Baixa Pombalina Recovers from Abandonment at the Cost of Surrendering to Tourism and International Chains
On one side, beneath São Jorge Castle, the fados of Alfama can be heard; on the other, the bars of Chiado; in front flows the Tagus River, and behind lies Avenida da Liberdade. Lisbon revolves around the Baixa Pombalina, but it is not clear whether this neighbourhood—the first of modern Lisbon—is an axis that sets the Portuguese capital spinning or a black hole that swallows it. Souvenir shops, major international chains, tuk-tuks, hotels, tourist apartments and restaurants more typical for their canned fado music than for their food. Today it seems like a non-place, a centre overwhelmed by tourism that has stripped it of its personality, but which has also allowed it to regenerate after decades of abandonment.

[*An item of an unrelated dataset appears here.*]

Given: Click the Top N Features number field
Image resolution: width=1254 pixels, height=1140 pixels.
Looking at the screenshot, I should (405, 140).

“It has died of success,” increasingly more Lisbon residents criticise (and protest). “The city is still recovering; it is no longer dangerous, and people want to live in the centre again, even if Portuguese residents cannot afford it,” argues André Caiado, one of the architects who knows this district best, having renovated dozens of historic buildings.

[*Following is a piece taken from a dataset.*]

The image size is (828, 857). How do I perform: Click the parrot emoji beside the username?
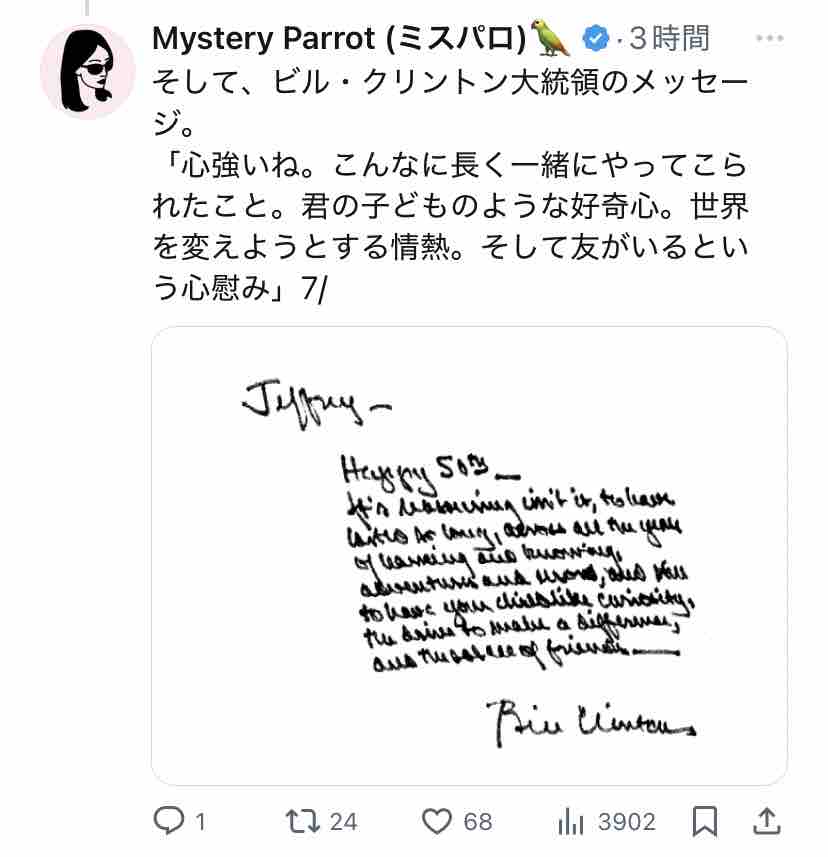550,38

We find ourselves at his latest work: an entire city block in Praça do Rossio, uniting seven entrances and now housing one of the largest Zara stores in the world. “We respected the building’s originality to the maximum, as well as the parts that changed over time; that is why Heritage approved the intervention,” Caiado explains. Walking through the interior, decorative elements from the last three centuries can be seen—bedroom details, kitchen fireplaces, the staircase of the former Hotel Frankfurt, or the counter of an old pharmacy. “From the basement you could see the sky; it was on the verge of collapse, like the entire neighbourhood,” the architect recalls, already back on the street, on his way to another of his renovations: the former Nunes Correia building.
Restoration
All restorations are guided by the Cartulário Pombalino, the reconstruction plans for this area, which was devastated after the earthquake and subsequent fire of 1 November 1755. Modern Portugal was born on All Saints’ Day, upon the ruins of the old city: “We are probably standing over the remains of a Roman chariot-racing enclosure and vestiges of the medieval city, such as a hospital. What little remained standing after the earthquake was destroyed by order of the head of government, the Marquis of Pombal, who wanted to start from scratch,” summarises Caiado.

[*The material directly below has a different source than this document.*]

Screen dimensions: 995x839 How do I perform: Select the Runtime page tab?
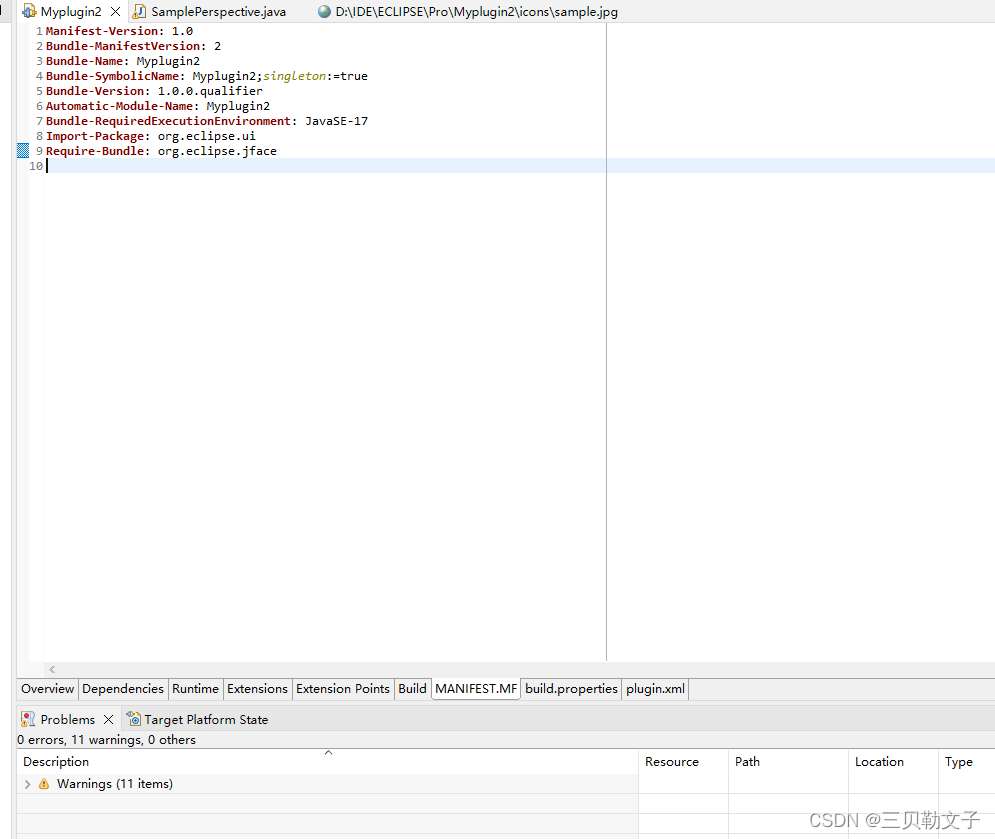point(195,688)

The works were on the scale of the tragedy itself, forcing a rethinking of how to build, the structural framework of buildings, sanitary infrastructure and urban planning. The design, entrusted to military engineers, prioritised efficiency and was based on the grid plan of colonial cities, with streets perpendicular to the river linking Praça do Comércio and Rossio, without further monumental concessions beyond the great arch of Rua Augusta. The buildings, neoclassical in style, are sober, identical in dimensions and composed of mass-produced elements, such as window and door openings. As well as tiles, the most efficient resource for decoration and insulation. On the ground, lioz stone and the famous Pombaline pavement, made of limestone and basalt cobblestones.
But the most innovative feature is hidden within the walls: the gaiola, an internal wooden lattice structure imported from Northern Europe by the architect Johann Friedrich Ludwig to the Mafra Palace. This framework allowed his residence—now the Hotel Ludovice—to remain intact after the earthquake, and it was therefore adopted throughout the city as an anti-seismic system.
“We even recovered the wooden floors and the lioz stone flooring. Each rehabilitation brings Baixa closer to how it was at its origin,” Caiado insists. For some reason, the closer it becomes to the original, the less authentic it seems.